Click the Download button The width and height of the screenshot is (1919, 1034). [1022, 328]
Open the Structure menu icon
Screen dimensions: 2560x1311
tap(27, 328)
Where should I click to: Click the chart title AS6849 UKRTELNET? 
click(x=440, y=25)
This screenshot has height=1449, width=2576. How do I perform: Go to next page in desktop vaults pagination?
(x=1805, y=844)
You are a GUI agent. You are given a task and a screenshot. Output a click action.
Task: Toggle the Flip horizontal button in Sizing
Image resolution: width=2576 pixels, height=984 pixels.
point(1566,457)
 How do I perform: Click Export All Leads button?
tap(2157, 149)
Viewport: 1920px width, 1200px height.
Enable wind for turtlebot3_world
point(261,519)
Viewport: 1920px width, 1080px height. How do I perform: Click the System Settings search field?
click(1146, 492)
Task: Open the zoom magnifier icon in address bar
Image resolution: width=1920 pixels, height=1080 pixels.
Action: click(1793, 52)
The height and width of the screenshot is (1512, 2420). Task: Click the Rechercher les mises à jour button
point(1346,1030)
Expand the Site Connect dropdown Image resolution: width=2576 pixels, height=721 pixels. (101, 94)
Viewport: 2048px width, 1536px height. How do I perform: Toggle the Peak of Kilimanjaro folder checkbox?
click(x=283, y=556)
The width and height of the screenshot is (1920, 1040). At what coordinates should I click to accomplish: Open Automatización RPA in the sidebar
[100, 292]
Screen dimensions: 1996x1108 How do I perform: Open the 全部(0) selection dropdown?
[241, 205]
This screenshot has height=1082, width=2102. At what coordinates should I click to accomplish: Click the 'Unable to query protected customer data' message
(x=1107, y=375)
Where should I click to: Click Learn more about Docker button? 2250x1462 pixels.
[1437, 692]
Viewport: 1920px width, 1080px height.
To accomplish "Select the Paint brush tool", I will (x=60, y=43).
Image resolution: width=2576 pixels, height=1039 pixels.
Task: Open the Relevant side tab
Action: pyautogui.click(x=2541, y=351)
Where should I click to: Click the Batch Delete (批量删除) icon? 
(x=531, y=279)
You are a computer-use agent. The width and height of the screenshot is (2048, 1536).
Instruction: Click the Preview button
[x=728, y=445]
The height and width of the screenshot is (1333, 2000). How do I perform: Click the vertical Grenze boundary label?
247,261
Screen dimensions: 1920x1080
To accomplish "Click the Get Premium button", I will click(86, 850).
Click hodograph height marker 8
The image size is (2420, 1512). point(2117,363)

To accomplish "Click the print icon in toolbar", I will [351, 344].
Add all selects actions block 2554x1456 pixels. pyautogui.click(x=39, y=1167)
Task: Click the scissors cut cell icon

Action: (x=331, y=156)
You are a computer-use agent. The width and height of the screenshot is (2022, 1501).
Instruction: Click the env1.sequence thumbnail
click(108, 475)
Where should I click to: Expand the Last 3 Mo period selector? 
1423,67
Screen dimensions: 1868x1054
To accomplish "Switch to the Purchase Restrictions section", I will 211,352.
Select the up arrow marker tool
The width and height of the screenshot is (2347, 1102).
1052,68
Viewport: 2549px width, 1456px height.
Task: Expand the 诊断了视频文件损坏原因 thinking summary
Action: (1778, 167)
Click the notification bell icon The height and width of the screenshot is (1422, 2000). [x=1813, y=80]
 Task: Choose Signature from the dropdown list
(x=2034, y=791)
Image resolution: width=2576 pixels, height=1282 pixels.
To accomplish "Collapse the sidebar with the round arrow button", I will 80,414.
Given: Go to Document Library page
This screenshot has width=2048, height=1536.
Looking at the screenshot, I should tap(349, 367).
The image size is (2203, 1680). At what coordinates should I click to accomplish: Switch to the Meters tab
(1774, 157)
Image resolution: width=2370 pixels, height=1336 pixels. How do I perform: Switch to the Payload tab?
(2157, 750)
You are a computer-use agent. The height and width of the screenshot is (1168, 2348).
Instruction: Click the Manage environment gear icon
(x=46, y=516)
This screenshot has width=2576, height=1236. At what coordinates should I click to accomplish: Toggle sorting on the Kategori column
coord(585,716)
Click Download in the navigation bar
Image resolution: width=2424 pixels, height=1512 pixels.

────────────────────────────────────────

• _What is expected_: Exact duplication is required for the lines above, from the line that contains "Task: Click the scissors cut cell icon" to the line that contains "Screen dimensions: 1868x1054", inclusive; omit all others.

• _Answer space_:
Task: Click the scissors cut cell icon

Action: (x=331, y=156)
You are a computer-use agent. The width and height of the screenshot is (2022, 1501).
Instruction: Click the env1.sequence thumbnail
click(108, 475)
Where should I click to: Expand the Last 3 Mo period selector? 
1423,67
Screen dimensions: 1868x1054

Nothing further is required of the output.